● **Task brief**: Exact repetition is required: reproduce every line of the data.

•••••

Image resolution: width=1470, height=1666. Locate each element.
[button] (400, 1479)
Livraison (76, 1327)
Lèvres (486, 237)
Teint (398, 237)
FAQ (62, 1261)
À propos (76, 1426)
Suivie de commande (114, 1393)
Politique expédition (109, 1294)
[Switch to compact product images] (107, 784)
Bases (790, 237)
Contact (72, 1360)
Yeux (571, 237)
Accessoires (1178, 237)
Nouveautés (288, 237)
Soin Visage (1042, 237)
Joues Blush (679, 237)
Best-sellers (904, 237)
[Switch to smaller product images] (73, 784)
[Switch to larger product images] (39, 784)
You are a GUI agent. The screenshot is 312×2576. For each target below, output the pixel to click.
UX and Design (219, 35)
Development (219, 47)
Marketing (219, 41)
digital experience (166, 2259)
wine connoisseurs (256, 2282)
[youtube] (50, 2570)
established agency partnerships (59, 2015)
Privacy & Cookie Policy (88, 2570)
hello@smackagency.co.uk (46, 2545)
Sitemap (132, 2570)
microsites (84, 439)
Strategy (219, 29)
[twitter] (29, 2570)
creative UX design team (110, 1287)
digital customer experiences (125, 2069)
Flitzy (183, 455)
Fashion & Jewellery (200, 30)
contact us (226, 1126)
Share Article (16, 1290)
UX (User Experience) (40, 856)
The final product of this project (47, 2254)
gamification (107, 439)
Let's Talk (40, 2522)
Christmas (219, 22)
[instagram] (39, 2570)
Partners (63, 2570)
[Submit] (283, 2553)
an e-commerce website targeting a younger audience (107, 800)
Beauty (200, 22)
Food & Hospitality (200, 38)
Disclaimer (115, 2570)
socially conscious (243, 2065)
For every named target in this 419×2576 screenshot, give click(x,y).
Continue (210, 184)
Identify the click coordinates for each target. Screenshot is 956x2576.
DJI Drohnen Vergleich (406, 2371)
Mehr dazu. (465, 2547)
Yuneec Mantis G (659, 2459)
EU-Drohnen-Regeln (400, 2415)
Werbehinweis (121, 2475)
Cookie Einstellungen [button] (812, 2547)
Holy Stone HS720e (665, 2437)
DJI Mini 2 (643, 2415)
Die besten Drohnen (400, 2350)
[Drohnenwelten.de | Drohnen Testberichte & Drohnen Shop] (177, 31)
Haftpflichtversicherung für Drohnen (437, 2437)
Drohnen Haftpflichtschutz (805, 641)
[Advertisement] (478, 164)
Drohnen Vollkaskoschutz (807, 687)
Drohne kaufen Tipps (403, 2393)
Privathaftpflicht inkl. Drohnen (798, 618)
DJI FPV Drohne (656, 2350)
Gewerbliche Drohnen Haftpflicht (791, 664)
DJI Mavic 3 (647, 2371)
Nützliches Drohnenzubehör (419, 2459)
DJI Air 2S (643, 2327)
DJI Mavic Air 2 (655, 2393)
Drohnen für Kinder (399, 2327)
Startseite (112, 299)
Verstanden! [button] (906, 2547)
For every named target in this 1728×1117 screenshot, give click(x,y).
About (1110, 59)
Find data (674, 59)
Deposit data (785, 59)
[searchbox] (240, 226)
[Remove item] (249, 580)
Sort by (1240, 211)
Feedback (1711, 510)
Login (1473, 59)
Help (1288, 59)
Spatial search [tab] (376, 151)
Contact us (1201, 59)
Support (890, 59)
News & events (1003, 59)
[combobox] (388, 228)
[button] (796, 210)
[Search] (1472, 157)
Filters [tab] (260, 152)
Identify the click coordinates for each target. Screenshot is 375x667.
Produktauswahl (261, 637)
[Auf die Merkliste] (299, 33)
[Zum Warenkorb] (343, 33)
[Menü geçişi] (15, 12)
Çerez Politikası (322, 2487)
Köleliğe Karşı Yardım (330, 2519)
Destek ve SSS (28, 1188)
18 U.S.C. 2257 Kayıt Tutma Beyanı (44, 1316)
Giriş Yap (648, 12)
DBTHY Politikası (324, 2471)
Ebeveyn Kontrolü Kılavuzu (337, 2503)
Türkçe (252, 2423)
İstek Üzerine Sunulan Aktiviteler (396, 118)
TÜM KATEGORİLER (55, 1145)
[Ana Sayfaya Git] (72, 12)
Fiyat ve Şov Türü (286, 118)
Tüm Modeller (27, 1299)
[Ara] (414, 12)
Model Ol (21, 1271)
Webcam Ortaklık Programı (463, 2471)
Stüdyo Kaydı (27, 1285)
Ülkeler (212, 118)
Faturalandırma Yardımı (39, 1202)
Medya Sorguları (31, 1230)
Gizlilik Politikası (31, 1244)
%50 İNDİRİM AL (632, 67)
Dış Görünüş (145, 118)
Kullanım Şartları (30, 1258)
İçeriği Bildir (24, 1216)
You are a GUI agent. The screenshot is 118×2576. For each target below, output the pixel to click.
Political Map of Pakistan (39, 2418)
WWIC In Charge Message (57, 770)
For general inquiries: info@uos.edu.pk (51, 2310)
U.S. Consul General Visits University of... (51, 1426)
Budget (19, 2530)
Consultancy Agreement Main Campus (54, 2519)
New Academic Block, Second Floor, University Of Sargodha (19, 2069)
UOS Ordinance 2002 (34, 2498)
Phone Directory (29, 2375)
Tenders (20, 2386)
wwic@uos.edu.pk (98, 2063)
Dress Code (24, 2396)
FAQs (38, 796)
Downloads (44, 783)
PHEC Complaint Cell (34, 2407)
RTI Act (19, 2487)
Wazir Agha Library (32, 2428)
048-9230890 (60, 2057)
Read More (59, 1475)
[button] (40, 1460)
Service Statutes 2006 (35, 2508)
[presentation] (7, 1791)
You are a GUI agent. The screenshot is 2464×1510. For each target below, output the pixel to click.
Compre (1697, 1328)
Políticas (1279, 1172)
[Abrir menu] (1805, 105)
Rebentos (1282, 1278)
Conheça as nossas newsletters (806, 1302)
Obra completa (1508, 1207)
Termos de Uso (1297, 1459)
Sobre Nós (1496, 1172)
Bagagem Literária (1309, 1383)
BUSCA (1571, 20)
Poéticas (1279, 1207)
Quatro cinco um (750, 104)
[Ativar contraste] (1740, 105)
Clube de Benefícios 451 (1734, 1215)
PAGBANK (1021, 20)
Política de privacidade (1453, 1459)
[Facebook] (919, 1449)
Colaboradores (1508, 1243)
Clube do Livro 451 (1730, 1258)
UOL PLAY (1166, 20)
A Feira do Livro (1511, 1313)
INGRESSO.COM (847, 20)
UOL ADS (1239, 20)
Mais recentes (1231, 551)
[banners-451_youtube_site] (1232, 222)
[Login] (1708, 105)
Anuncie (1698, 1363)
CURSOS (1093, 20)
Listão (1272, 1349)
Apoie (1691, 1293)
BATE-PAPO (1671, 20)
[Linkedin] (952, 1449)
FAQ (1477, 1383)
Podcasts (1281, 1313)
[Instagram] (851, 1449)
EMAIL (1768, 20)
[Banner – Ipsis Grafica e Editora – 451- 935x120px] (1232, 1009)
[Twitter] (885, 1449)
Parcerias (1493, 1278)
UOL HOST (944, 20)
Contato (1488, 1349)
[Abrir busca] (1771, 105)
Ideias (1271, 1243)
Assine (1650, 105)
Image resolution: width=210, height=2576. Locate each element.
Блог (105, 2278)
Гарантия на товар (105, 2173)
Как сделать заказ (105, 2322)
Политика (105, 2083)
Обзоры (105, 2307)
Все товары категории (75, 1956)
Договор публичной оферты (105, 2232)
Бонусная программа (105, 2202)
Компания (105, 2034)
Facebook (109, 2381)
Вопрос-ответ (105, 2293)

•••••

● **Result**:
Image resolution: width=1470, height=1666. Locate each element.
[button] (400, 1479)
Livraison (76, 1327)
Lèvres (486, 237)
Teint (398, 237)
FAQ (62, 1261)
À propos (76, 1426)
Suivie de commande (114, 1393)
Politique expédition (109, 1294)
[Switch to compact product images] (107, 784)
Bases (790, 237)
Contact (72, 1360)
Yeux (571, 237)
Accessoires (1178, 237)
Nouveautés (288, 237)
Soin Visage (1042, 237)
Joues Blush (679, 237)
Best-sellers (904, 237)
[Switch to smaller product images] (73, 784)
[Switch to larger product images] (39, 784)
You are a GUI agent. The screenshot is 312×2576. For each target below, output the pixel to click.
UX and Design (219, 35)
Development (219, 47)
Marketing (219, 41)
digital experience (166, 2259)
wine connoisseurs (256, 2282)
[youtube] (50, 2570)
established agency partnerships (59, 2015)
Privacy & Cookie Policy (88, 2570)
hello@smackagency.co.uk (46, 2545)
Sitemap (132, 2570)
microsites (84, 439)
Strategy (219, 29)
[twitter] (29, 2570)
creative UX design team (110, 1287)
digital customer experiences (125, 2069)
Flitzy (183, 455)
Fashion & Jewellery (200, 30)
contact us (226, 1126)
Share Article (16, 1290)
UX (User Experience) (40, 856)
The final product of this project (47, 2254)
gamification (107, 439)
Let's Talk (40, 2522)
Christmas (219, 22)
[instagram] (39, 2570)
Partners (63, 2570)
[Submit] (283, 2553)
an e-commerce website targeting a younger audience (107, 800)
Beauty (200, 22)
Food & Hospitality (200, 38)
Disclaimer (115, 2570)
socially conscious (243, 2065)
For every named target in this 419×2576 screenshot, give click(x,y).
Continue (210, 184)
Identify the click coordinates for each target. Screenshot is 956x2576.
DJI Drohnen Vergleich (406, 2371)
Mehr dazu. (465, 2547)
Yuneec Mantis G (659, 2459)
EU-Drohnen-Regeln (400, 2415)
Werbehinweis (121, 2475)
Cookie Einstellungen [button] (812, 2547)
Holy Stone HS720e (665, 2437)
DJI Mini 2 (643, 2415)
Die besten Drohnen (400, 2350)
[Drohnenwelten.de | Drohnen Testberichte & Drohnen Shop] (177, 31)
Haftpflichtversicherung für Drohnen (437, 2437)
Drohnen Haftpflichtschutz (805, 641)
[Advertisement] (478, 164)
Drohnen Vollkaskoschutz (807, 687)
Drohne kaufen Tipps (403, 2393)
Privathaftpflicht inkl. Drohnen (798, 618)
DJI FPV Drohne (656, 2350)
Gewerbliche Drohnen Haftpflicht (791, 664)
DJI Mavic 3 (647, 2371)
Nützliches Drohnenzubehör (419, 2459)
DJI Air 2S (643, 2327)
DJI Mavic Air 2 (655, 2393)
Drohnen für Kinder (399, 2327)
Startseite (112, 299)
Verstanden! [button] (906, 2547)
For every named target in this 1728×1117 screenshot, give click(x,y).
About (1110, 59)
Find data (674, 59)
Deposit data (785, 59)
[searchbox] (240, 226)
[Remove item] (249, 580)
Sort by (1240, 211)
Feedback (1711, 510)
Login (1473, 59)
Help (1288, 59)
Spatial search [tab] (376, 151)
Contact us (1201, 59)
Support (890, 59)
News & events (1003, 59)
[combobox] (388, 228)
[button] (796, 210)
[Search] (1472, 157)
Filters [tab] (260, 152)
Identify the click coordinates for each target. Screenshot is 375x667.
Produktauswahl (261, 637)
[Auf die Merkliste] (299, 33)
[Zum Warenkorb] (343, 33)
[Menü geçişi] (15, 12)
Çerez Politikası (322, 2487)
Köleliğe Karşı Yardım (330, 2519)
Destek ve SSS (28, 1188)
18 U.S.C. 2257 Kayıt Tutma Beyanı (44, 1316)
Giriş Yap (648, 12)
DBTHY Politikası (324, 2471)
Ebeveyn Kontrolü Kılavuzu (337, 2503)
Türkçe (252, 2423)
İstek Üzerine Sunulan Aktiviteler (396, 118)
TÜM KATEGORİLER (55, 1145)
[Ana Sayfaya Git] (72, 12)
Fiyat ve Şov Türü (286, 118)
Tüm Modeller (27, 1299)
[Ara] (414, 12)
Model Ol (21, 1271)
Webcam Ortaklık Programı (463, 2471)
Stüdyo Kaydı (27, 1285)
Ülkeler (212, 118)
Faturalandırma Yardımı (39, 1202)
Medya Sorguları (31, 1230)
Gizlilik Politikası (31, 1244)
%50 İNDİRİM AL (632, 67)
Dış Görünüş (145, 118)
Kullanım Şartları (30, 1258)
İçeriği Bildir (24, 1216)
You are a GUI agent. The screenshot is 118×2576. For each target below, output the pixel to click.
Political Map of Pakistan (39, 2418)
WWIC In Charge Message (57, 770)
For general inquiries: info@uos.edu.pk (51, 2310)
U.S. Consul General Visits University of... (51, 1426)
Budget (19, 2530)
Consultancy Agreement Main Campus (54, 2519)
New Academic Block, Second Floor, University Of Sargodha (19, 2069)
UOS Ordinance 2002 (34, 2498)
Phone Directory (29, 2375)
Tenders (20, 2386)
wwic@uos.edu.pk (98, 2063)
Dress Code (24, 2396)
FAQs (38, 796)
Downloads (44, 783)
PHEC Complaint Cell (34, 2407)
RTI Act (19, 2487)
Wazir Agha Library (32, 2428)
048-9230890 (60, 2057)
Read More (59, 1475)
[button] (40, 1460)
Service Statutes 2006 (35, 2508)
[presentation] (7, 1791)
You are a GUI agent. The screenshot is 2464×1510. For each target below, output the pixel to click.
Compre (1697, 1328)
Políticas (1279, 1172)
[Abrir menu] (1805, 105)
Rebentos (1282, 1278)
Conheça as nossas newsletters (806, 1302)
Obra completa (1508, 1207)
Termos de Uso (1297, 1459)
Sobre Nós (1496, 1172)
Bagagem Literária (1309, 1383)
BUSCA (1571, 20)
Poéticas (1279, 1207)
Quatro cinco um (750, 104)
[Ativar contraste] (1740, 105)
Clube de Benefícios 451 (1734, 1215)
PAGBANK (1021, 20)
Política de privacidade (1453, 1459)
[Facebook] (919, 1449)
Colaboradores (1508, 1243)
Clube do Livro 451 (1730, 1258)
UOL PLAY (1166, 20)
A Feira do Livro (1511, 1313)
INGRESSO.COM (847, 20)
UOL ADS (1239, 20)
Mais recentes (1231, 551)
[banners-451_youtube_site] (1232, 222)
[Login] (1708, 105)
Anuncie (1698, 1363)
CURSOS (1093, 20)
Listão (1272, 1349)
Apoie (1691, 1293)
BATE-PAPO (1671, 20)
[Linkedin] (952, 1449)
FAQ (1477, 1383)
Podcasts (1281, 1313)
[Instagram] (851, 1449)
EMAIL (1768, 20)
[Banner – Ipsis Grafica e Editora – 451- 935x120px] (1232, 1009)
[Twitter] (885, 1449)
Parcerias (1493, 1278)
UOL HOST (944, 20)
Contato (1488, 1349)
[Abrir busca] (1771, 105)
Ideias (1271, 1243)
Assine (1650, 105)
Image resolution: width=210, height=2576. Locate each element.
Блог (105, 2278)
Гарантия на товар (105, 2173)
Как сделать заказ (105, 2322)
Политика (105, 2083)
Обзоры (105, 2307)
Все товары категории (75, 1956)
Договор публичной оферты (105, 2232)
Бонусная программа (105, 2202)
Компания (105, 2034)
Facebook (109, 2381)
Вопрос-ответ (105, 2293)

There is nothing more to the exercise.